Francisco Sousa Tavares foi um dos mais hábeis e
respeitados advogados portugueses. Morreu com 73 anos, há quase duas décadas.
Era casado com a poetisa Sophia de Mello Breyner. Como todos sabem, o magnífico
escritor Miguel Sousa Tavares é filho do casal.
O causídico teve também uma importante intervenção
política. Simpatizante da monarquia, sempre se opôs ao Estado Novo. Pertencia a
um grupo de advogados corajosos, que defendia gratuitamente presos políticos
perante o tribunal plenário. Após a revolução de 1974, Francisco Sousa Tavares
esteve na Assembleia da República, como deputado.
Entre os profissionais do foro, era carinhosamente
conhecido por "Tareco",
talvez devido ao seu espírito algo buliçoso.
Muito magro, não apresentaria grande propensão para a
apneia noturna. Desconheço se, ao deitar, o sono era ou não reparador.

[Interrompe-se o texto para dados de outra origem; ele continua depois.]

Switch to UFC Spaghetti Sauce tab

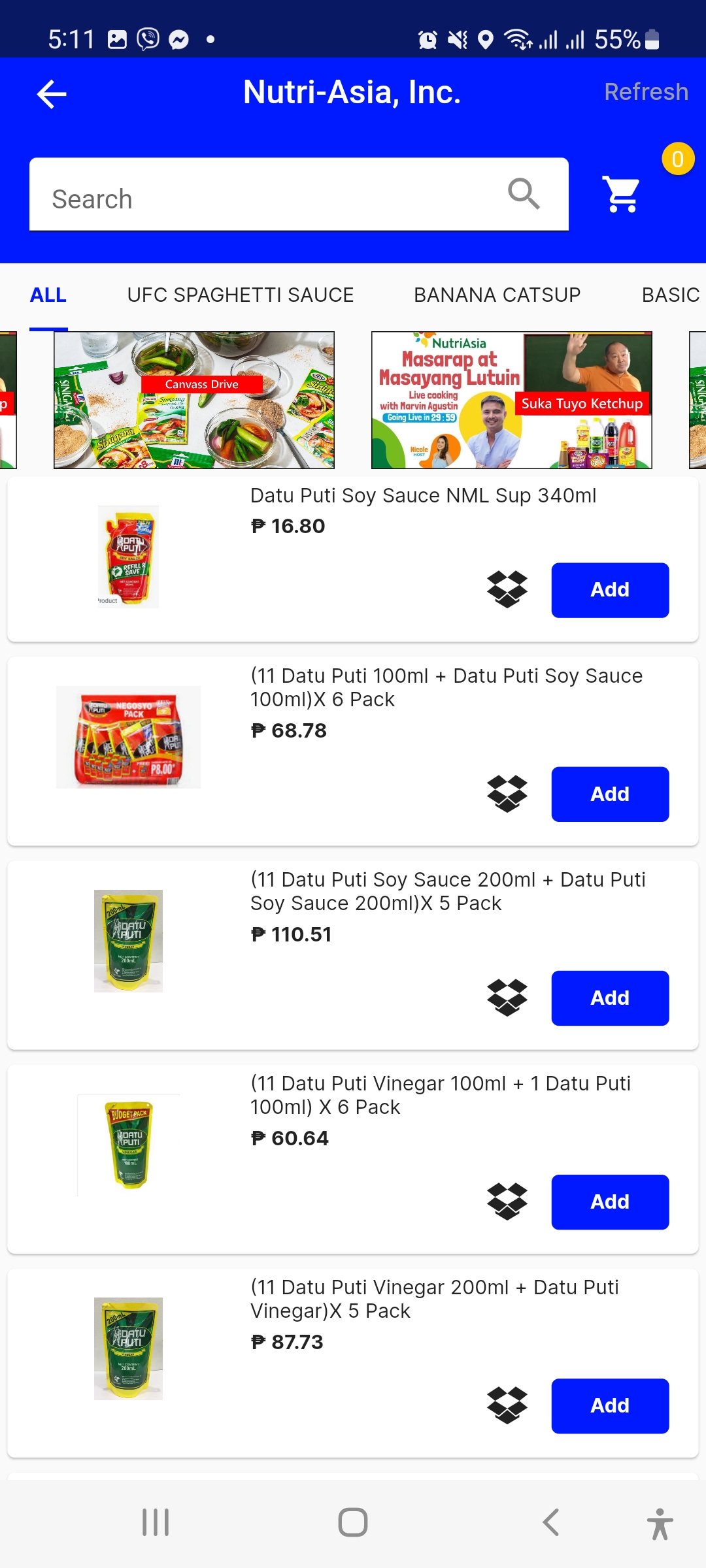pos(240,295)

A verdade é que ele era conhecido por ser roncopata e
padecer de frequente sonolência diurna.
Muitas vezes, adormecia em plena sala de audiências, no
decurso de um julgamento. Amiúde, ressonava.
Se o despertar era mais súbito, Sousa Tavares proferia
sempre algumas palavras de protesto.
AO ESTALO
Certa vez, no extinto tribunal militar, era julgado um
oficial, acusado de dirigir uma busca ilegal num hotel, durante os tempos
revolucionários mais conturbados. Um hóspede estrangeiro elaborou a respetiva participação
criminal. Como defensor do réu, estava Sousa Tavares. O queixoso era
representado por um outro advogado igualmente conceituado.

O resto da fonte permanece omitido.